### TAREA PLANTEADA 1
Según la homilía, ¿qué imagen se coronó hace cien años en el lugar donde se celebra la Eucaristía?
### TAREA PLANTEADA 2
Transcribe el fragmento de la homilía que empieza en "Fecha de publicación: 23" y termina en "Año Jubilar Mariano.".
### TAREA PLANTEADA 3
Enumera a todos los destinatarios del saludo de la homilía que comienza con "Muy queridos".

### PÁGINA
┄┄┄┄┄┄┄┄┄┄

Fecha de publicación: 23 de septiembre de 2013

Homilía en la Eucaristía celebrada el pasado 20 de septiembre, al aire libre en el Paseo del Salón, en Granada, el mismo día que se celebraba el Centenario de la Coronación Canónica de la Virgen de las Angustias, Patrona de Granada, que, por este motivo, celebra su Año Jubilar Mariano.

Iglesia del Señor, pueblo santo de Dios, redimido por la sangre de Cristo y que tiene como madre a la Santísima Virgen María, la madre del Señor que él nos dio como madre junto a la cruz.

Muy queridos sacerdotes concelebrantes, Hermano Mayor y miembros de la Hermandad de Nuestra Señora de las Angustias, excelentísimas autoridades, amigos todos:

Hace cien años y en este lugar se coronaba la imagen venerada en Granada desde hace tanto tiempo, siglos ya, de Nuestra Señora de Las Angustias. Y cien años después nos volvemos a reunir para dar gracias, no sólo por aquel acontecimiento, sino por la fe que ha permanecido a lo largo de estos cien caos; y si miramos hacia atrás, a lo largo de mucho más tiempo.

En todo ese tiempo nuestros pueblos, nuestras familias han vivido cantidad de situaciones, algunas extraordinariamente difíciles: dolor, miserias, guerras, todas las consecuencias del pecado humano y, sin embargo, en medio de todas esas vicisitudes el hecho de que estamos aquí esta tarde pone de manifiesto la permanencia de un don que es el más precioso de todos: el don de la fe cristiana, el don del conocimiento, del Dios verdadero revelado en su Hijo Jesucristo.

Estamos también en el Año de la fe, un Año convocado por el Santo Padre, para que nos demos cuenta delvirgen angustias_paseo salon tesoro que significa el ser cristianos, del tesoro que significa en la vida ese hecho de conocer a Dios, conocer que Dios es amor y conocer que Dios se ha entregado por esta humanidad nuestra dolorida, herida por el pecado, por tanta mezquindad y tanta miseria como hay, empezando por nuestro propio corazón. Este conocimiento es un tesoro. En el Evangelio que acabamos de escuchar, Isabel le dice a su prima María: “Dichosa tú que has creído porque lo que te ha dicho el Señor se cumplirá”.

┄┄┄┄┄┄┄┄┄┄

### EXTRACTO DEL LISTADO
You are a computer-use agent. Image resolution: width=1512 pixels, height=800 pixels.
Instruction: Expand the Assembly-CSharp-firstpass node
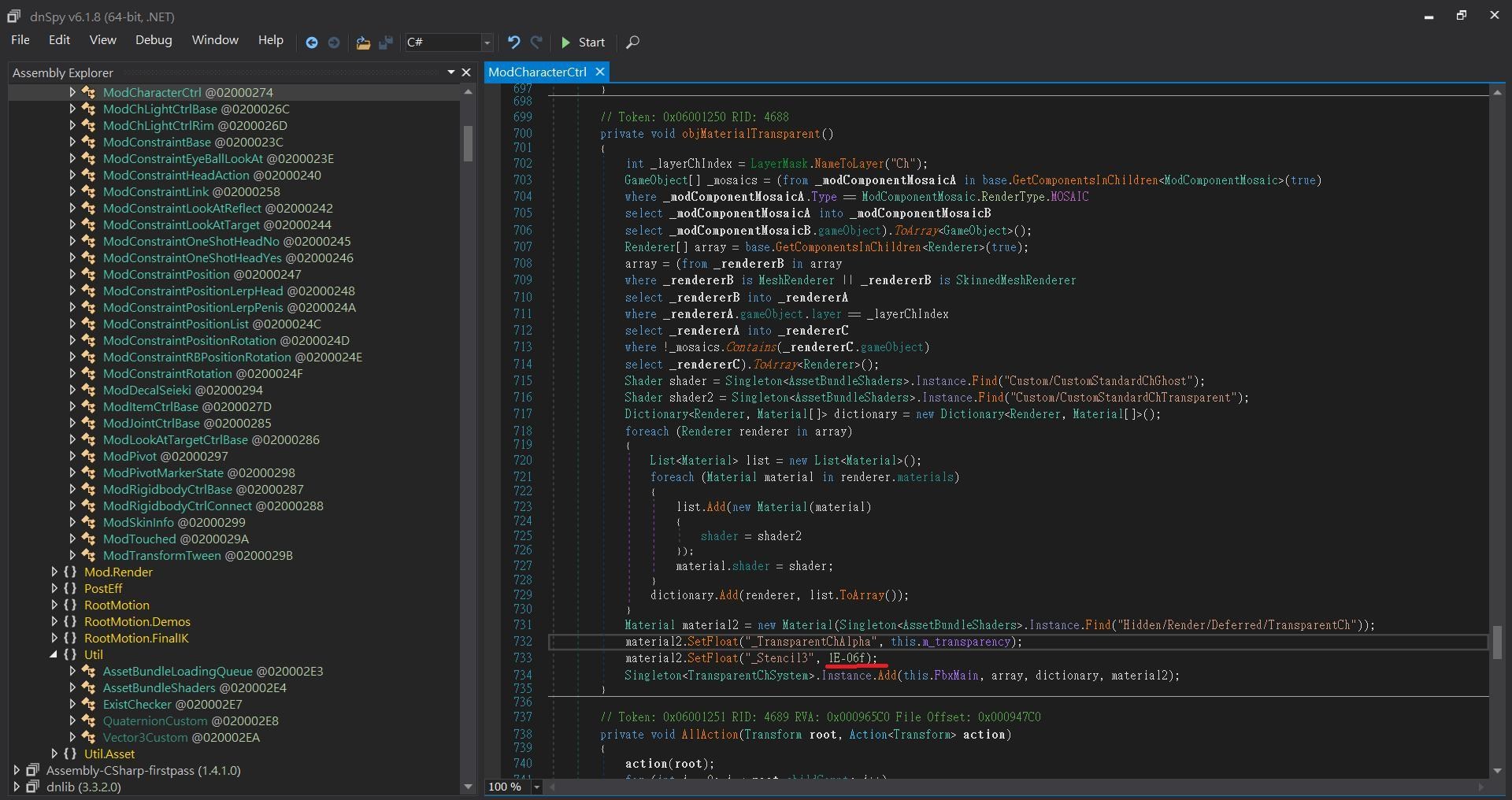tap(17, 770)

┄┄┄┄┄┄┄┄┄┄

### RESULTADO 1
La imagen de Nuestra Señora de las Angustias.

### RESULTADO 2
Fecha de publicación: 23 de septiembre de 2013

Homilía en la Eucaristía celebrada el pasado 20 de septiembre, al aire libre en el Paseo del Salón, en Granada, el mismo día que se celebraba el Centenario de la Coronación Canónica de la Virgen de las Angustias, Patrona de Granada, que, por este motivo, celebra su Año Jubilar Mariano.

### RESULTADO 3
- Sacerdotes concelebrantes
- Hermano Mayor y miembros de la Hermandad de Nuestra Señora de las Angustias
- Excelentísimas autoridades
- Amigos todos